* OBJET DE L'EXERCICE: Présentez sous forme de liste numérotée les lignes des données, en commençant à la ligne qui contient « ホビー (222, 49) » et en continuant jusqu'à la fin des données. Omettez les lignes vides.

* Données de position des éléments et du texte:
● ● ●

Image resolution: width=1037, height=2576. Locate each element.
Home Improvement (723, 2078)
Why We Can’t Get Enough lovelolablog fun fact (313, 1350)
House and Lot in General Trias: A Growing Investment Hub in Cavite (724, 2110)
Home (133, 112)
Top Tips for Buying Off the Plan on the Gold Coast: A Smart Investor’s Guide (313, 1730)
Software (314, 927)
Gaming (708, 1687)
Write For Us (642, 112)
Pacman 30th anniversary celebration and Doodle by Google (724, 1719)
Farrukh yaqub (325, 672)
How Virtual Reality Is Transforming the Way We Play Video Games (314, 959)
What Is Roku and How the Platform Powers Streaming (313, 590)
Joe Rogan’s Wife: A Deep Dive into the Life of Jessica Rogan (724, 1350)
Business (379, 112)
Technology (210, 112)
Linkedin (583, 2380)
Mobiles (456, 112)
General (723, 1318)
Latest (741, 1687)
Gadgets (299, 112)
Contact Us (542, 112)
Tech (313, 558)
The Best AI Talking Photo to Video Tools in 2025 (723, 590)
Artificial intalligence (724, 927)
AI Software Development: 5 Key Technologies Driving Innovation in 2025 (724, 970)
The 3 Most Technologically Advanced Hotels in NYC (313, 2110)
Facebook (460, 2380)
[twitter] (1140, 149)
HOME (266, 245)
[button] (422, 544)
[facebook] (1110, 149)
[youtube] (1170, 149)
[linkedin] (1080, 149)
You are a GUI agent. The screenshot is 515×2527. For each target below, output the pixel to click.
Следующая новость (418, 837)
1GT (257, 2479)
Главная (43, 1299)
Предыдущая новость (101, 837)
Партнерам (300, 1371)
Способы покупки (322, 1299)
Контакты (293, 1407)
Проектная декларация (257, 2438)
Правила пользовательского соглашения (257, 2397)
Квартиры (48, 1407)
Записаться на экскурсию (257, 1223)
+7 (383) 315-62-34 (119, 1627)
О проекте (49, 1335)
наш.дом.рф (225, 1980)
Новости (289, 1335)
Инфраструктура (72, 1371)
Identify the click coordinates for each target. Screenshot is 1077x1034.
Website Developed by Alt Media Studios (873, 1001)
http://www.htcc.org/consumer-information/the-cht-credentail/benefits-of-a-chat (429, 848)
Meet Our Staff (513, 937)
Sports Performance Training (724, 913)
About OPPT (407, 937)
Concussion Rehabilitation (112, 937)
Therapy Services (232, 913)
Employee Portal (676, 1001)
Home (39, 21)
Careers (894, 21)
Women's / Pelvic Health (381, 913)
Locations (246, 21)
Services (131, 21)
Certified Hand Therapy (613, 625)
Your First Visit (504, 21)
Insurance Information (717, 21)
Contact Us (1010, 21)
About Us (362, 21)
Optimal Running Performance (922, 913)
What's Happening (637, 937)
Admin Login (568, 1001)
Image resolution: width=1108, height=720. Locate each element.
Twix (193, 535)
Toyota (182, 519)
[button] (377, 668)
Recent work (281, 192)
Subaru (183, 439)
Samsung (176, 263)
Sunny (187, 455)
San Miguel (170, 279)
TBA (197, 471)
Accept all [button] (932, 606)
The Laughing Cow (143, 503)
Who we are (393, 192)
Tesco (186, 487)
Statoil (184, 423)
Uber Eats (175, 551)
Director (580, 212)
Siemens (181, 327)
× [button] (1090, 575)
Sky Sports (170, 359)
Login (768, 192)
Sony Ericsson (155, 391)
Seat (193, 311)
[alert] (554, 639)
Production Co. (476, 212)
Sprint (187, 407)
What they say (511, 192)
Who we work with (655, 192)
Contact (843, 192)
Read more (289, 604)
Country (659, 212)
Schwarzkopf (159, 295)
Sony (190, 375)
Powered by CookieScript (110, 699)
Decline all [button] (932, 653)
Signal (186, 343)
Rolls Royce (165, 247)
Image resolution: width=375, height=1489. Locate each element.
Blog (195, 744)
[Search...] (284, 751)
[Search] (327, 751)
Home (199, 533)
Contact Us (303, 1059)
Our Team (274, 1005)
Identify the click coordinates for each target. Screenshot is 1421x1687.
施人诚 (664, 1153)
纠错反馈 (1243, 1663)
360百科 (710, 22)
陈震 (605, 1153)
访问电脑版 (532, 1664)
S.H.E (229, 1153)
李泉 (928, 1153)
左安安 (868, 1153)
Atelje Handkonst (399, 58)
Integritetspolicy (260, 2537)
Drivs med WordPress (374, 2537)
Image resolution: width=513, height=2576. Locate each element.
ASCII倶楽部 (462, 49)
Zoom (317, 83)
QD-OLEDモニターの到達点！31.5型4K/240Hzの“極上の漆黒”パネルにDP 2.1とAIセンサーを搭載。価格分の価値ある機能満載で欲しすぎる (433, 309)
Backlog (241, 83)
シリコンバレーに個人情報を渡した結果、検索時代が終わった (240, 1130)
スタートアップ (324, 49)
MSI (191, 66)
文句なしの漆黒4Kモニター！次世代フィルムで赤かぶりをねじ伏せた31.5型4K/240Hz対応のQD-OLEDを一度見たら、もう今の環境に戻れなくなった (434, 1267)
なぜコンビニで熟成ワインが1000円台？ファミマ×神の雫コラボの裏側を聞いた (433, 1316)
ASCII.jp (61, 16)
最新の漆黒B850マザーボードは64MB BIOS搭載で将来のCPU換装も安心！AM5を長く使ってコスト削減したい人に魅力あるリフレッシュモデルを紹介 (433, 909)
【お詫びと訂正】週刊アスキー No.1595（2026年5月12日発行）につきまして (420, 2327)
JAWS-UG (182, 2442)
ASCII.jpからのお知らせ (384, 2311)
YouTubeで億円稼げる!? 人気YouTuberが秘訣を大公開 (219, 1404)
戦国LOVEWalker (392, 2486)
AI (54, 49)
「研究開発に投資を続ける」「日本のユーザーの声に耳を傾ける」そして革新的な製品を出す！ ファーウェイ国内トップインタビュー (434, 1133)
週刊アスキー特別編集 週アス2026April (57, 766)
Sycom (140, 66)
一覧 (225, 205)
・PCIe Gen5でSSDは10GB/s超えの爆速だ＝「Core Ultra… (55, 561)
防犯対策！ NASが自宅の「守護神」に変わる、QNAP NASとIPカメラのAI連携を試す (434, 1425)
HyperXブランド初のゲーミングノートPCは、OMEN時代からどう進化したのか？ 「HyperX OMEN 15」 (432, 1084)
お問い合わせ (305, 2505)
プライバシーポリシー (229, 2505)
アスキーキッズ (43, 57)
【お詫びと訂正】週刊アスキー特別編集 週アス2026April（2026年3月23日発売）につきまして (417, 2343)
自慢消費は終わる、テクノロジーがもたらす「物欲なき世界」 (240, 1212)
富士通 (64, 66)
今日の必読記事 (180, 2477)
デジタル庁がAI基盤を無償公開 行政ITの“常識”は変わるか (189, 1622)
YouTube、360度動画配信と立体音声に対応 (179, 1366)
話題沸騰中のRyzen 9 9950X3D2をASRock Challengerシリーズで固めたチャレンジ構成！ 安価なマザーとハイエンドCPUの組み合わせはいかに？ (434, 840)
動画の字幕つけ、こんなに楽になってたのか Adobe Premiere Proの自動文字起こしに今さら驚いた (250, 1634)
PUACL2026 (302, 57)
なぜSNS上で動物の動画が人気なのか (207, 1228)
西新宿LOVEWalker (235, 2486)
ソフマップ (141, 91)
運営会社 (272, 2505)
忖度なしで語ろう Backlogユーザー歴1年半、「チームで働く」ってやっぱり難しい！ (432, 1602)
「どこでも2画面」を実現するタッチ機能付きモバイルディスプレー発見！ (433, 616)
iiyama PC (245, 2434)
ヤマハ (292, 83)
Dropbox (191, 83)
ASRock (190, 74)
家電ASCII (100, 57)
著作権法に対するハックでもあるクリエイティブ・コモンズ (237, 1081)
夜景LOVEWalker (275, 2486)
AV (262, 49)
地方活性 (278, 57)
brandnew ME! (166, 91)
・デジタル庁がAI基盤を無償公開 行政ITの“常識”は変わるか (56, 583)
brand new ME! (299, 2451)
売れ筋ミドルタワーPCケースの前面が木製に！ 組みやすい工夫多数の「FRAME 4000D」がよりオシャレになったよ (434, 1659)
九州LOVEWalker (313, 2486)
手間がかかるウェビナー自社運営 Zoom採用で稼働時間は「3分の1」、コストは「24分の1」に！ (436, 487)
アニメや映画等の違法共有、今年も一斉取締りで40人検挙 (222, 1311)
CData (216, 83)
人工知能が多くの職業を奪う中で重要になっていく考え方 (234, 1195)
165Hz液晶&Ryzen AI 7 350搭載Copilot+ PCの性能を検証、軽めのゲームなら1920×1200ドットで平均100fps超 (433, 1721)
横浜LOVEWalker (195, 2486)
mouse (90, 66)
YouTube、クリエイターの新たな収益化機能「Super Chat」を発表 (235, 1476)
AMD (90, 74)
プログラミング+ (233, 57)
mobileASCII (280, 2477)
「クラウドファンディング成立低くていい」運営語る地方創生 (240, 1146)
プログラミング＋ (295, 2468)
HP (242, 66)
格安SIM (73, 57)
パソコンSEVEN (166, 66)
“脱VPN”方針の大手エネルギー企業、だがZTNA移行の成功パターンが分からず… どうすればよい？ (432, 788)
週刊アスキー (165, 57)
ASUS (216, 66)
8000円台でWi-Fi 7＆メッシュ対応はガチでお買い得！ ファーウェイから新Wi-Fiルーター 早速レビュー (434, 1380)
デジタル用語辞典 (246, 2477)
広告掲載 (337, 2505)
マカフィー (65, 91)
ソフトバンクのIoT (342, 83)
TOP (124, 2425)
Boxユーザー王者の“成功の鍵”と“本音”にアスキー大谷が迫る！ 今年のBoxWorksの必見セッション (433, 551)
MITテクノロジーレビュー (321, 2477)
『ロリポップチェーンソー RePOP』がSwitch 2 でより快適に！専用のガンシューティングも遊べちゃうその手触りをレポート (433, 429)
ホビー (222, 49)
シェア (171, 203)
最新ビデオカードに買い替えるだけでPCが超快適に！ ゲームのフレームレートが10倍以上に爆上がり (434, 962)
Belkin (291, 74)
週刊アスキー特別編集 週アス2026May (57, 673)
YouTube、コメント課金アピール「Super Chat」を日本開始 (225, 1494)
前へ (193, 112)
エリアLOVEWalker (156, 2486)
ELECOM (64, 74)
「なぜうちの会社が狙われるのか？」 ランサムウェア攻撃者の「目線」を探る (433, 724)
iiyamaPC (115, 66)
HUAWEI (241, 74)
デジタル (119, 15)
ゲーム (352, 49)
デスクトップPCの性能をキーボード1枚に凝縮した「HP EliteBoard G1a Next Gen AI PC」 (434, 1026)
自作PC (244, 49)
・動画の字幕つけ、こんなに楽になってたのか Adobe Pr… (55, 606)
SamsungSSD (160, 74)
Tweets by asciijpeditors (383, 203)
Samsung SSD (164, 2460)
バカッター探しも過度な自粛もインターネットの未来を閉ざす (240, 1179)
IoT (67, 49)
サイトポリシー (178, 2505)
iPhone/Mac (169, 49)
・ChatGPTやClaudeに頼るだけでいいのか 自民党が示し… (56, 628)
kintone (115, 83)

● ● ●

* RÉPONSE:
1. ホビー (222, 49)
2. シェア (171, 203)
3. 最新ビデオカードに買い替えるだけでPCが超快適に！ ゲームのフレームレートが10倍以上に爆上がり (434, 962)
4. Belkin (291, 74)
5. 週刊アスキー特別編集 週アス2026May (57, 673)
6. YouTube、コメント課金アピール「Super Chat」を日本開始 (225, 1494)
7. 前へ (193, 112)
8. エリアLOVEWalker (156, 2486)
9. ELECOM (64, 74)
10. 「なぜうちの会社が狙われるのか？」 ランサムウェア攻撃者の「目線」を探る (433, 724)
11. iiyamaPC (115, 66)
12. HUAWEI (241, 74)
13. デジタル (119, 15)
14. ゲーム (352, 49)
15. デスクトップPCの性能をキーボード1枚に凝縮した「HP EliteBoard G1a Next Gen AI PC」 (434, 1026)
16. 自作PC (244, 49)
17. ・動画の字幕つけ、こんなに楽になってたのか Adobe Pr… (55, 606)
18. SamsungSSD (160, 74)
19. Tweets by asciijpeditors (383, 203)
20. Samsung SSD (164, 2460)
21. バカッター探しも過度な自粛もインターネットの未来を閉ざす (240, 1179)
22. IoT (67, 49)
23. サイトポリシー (178, 2505)
24. iPhone/Mac (169, 49)
25. ・ChatGPTやClaudeに頼るだけでいいのか 自民党が示し… (56, 628)
26. kintone (115, 83)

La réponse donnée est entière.